→ **Supplied material**
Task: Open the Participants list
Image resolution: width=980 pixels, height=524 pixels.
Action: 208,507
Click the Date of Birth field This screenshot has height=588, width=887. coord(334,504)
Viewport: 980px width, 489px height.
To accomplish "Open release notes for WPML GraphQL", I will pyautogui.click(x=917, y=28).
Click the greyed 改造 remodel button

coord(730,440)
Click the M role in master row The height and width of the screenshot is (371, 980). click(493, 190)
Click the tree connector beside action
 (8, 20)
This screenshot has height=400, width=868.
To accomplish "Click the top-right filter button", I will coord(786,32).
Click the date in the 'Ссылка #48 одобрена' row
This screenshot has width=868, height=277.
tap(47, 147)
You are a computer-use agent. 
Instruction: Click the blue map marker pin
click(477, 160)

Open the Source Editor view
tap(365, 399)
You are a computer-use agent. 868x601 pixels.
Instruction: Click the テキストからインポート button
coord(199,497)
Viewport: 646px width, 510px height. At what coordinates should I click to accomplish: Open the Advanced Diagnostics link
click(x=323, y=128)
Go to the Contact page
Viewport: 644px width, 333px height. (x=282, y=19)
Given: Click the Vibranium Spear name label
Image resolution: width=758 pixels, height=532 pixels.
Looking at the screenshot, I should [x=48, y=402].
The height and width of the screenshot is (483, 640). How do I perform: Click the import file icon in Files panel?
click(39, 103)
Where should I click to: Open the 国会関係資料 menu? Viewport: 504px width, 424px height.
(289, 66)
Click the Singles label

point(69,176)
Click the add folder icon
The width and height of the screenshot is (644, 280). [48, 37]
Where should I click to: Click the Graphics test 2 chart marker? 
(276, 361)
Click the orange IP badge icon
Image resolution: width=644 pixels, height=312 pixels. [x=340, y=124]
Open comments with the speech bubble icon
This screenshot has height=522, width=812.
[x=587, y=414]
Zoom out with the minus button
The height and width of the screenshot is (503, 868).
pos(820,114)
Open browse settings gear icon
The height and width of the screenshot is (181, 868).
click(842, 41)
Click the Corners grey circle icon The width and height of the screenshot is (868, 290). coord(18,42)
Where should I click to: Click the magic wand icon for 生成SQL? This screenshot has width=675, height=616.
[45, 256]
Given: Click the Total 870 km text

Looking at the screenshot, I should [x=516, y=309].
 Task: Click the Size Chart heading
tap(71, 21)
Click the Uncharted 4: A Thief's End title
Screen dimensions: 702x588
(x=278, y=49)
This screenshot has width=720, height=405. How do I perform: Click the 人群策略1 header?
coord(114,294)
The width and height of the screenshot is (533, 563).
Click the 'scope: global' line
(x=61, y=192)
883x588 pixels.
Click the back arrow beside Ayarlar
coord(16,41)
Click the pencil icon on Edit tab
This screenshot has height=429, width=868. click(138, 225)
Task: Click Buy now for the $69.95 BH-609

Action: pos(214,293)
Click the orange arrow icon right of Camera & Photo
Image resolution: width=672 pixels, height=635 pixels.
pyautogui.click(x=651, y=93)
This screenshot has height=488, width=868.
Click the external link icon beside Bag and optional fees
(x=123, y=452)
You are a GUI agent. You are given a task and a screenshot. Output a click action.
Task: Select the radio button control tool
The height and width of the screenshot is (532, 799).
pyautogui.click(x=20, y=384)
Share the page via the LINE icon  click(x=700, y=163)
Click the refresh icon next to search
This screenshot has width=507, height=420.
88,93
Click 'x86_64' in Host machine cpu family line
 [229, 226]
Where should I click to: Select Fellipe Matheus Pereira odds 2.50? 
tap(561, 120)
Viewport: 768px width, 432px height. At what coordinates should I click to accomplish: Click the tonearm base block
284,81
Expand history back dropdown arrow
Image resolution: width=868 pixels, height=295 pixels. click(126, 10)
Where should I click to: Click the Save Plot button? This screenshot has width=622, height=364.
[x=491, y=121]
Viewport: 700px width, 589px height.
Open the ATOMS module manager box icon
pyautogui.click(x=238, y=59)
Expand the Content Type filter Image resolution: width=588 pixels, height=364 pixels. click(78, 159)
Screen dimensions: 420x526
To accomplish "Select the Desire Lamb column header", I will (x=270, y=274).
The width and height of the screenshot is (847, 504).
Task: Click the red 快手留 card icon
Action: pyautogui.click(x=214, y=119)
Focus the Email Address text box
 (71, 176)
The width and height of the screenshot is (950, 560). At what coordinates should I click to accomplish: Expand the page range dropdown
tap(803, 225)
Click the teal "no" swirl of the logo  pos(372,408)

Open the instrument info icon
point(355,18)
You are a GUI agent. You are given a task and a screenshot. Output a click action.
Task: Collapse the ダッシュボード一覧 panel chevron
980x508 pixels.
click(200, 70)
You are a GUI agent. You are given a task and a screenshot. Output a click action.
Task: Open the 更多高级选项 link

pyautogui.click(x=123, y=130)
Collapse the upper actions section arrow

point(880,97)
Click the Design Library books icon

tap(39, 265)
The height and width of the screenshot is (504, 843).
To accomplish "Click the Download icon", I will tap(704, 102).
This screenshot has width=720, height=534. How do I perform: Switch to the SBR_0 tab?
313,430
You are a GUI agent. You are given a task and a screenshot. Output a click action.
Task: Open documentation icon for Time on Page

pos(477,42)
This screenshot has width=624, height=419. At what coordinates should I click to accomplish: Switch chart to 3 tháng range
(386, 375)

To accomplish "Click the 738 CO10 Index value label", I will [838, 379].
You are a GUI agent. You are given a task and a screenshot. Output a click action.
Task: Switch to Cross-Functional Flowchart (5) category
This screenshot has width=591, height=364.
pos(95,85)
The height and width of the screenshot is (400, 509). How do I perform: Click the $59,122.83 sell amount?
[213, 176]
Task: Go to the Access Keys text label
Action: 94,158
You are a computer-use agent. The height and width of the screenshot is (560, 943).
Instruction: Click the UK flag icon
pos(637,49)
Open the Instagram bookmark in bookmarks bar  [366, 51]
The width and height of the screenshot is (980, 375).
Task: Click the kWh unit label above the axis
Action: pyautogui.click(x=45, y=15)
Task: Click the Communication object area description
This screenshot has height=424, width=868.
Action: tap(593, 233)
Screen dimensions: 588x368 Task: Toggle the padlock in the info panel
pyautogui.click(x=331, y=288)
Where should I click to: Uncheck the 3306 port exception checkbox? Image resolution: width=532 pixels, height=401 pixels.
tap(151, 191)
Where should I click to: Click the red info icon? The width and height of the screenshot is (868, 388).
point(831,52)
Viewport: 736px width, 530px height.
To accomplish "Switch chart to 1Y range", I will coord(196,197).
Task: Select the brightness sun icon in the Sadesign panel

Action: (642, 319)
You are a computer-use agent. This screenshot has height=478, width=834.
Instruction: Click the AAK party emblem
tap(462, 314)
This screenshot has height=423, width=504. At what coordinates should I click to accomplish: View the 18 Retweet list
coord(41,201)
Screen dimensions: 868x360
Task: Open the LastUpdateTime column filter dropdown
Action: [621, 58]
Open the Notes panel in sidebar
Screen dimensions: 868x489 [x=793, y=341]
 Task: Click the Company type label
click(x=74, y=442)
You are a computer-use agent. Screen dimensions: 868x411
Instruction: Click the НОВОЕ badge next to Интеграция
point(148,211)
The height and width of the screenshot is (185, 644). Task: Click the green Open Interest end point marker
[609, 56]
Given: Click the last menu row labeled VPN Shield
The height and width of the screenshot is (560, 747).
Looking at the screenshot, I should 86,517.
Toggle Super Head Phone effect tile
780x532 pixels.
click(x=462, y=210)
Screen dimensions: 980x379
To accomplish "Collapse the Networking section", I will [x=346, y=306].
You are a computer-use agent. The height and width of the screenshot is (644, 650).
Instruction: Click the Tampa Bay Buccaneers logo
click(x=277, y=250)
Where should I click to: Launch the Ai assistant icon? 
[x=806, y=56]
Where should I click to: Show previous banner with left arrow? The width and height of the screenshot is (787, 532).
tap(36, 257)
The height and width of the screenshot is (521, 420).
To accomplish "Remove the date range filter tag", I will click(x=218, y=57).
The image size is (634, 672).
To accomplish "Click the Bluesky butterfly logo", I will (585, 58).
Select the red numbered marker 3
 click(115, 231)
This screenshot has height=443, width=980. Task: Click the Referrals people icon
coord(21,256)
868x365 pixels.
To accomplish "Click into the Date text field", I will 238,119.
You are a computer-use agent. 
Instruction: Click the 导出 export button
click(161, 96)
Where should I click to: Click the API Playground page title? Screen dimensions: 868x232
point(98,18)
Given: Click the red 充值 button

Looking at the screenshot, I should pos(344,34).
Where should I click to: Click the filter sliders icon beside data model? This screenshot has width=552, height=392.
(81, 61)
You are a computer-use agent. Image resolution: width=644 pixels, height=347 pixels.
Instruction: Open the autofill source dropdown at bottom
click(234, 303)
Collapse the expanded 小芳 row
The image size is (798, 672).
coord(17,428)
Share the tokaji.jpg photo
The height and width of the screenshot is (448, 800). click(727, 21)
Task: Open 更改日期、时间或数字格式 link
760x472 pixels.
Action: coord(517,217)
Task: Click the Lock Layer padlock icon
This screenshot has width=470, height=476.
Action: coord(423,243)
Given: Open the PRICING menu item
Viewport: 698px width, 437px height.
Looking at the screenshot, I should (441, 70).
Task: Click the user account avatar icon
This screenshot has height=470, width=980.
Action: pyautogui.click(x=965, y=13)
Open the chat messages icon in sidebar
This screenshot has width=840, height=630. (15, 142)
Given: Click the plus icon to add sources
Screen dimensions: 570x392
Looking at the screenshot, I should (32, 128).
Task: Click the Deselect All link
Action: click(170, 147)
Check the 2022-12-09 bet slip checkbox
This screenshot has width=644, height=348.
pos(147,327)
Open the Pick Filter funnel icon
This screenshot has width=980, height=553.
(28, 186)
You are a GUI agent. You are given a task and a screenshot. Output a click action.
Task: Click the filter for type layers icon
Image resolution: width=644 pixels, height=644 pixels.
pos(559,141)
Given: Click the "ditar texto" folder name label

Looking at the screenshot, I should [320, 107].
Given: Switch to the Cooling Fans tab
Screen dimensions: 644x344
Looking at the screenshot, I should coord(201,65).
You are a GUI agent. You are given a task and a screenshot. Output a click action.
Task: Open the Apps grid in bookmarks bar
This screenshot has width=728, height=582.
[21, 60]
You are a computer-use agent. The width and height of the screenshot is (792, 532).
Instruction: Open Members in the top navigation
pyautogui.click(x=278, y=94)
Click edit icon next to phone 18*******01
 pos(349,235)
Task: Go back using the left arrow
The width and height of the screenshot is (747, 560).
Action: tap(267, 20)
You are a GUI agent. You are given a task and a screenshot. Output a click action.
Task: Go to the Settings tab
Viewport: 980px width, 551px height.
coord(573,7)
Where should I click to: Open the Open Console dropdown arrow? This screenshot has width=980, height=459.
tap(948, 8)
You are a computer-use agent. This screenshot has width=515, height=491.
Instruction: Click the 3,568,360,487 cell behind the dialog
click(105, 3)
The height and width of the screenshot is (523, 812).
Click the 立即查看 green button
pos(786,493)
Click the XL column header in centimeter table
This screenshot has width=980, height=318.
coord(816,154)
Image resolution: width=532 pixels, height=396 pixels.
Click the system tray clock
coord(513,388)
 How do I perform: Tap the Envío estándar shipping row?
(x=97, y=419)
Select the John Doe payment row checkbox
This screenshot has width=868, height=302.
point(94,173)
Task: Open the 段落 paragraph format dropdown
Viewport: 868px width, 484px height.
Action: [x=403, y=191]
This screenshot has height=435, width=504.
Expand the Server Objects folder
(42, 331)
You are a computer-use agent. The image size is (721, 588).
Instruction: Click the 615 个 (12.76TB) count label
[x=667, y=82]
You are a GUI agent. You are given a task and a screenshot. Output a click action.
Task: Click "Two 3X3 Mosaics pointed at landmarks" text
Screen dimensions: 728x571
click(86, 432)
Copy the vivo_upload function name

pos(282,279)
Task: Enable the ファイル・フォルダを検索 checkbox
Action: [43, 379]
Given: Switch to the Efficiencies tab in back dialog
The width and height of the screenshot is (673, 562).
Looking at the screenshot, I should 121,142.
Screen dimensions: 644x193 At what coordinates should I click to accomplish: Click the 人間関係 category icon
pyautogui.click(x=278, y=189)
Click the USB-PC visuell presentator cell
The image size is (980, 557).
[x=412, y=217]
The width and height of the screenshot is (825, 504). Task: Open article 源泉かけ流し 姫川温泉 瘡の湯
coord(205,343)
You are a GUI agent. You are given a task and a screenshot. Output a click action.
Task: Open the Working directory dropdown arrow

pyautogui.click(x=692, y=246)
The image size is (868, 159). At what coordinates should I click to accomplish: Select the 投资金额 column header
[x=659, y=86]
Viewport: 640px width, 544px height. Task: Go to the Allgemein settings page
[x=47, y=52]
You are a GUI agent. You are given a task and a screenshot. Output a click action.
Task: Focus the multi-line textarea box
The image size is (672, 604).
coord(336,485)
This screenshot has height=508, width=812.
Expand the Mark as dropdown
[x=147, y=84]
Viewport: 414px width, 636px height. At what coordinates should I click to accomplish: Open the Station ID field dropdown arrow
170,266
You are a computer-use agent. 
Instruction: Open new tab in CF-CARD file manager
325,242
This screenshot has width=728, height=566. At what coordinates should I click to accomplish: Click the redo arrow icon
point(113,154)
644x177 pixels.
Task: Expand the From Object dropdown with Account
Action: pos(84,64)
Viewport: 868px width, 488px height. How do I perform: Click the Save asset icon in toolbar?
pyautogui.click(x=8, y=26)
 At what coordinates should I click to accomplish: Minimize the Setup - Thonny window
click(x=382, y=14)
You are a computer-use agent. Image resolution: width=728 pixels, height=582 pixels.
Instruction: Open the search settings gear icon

→ **Work to complete**
Using the listing above, report each line that mentions the word "search".

→ **Solved exercise**
Click the refresh icon next to search
Instruction: Open the search settings gear icon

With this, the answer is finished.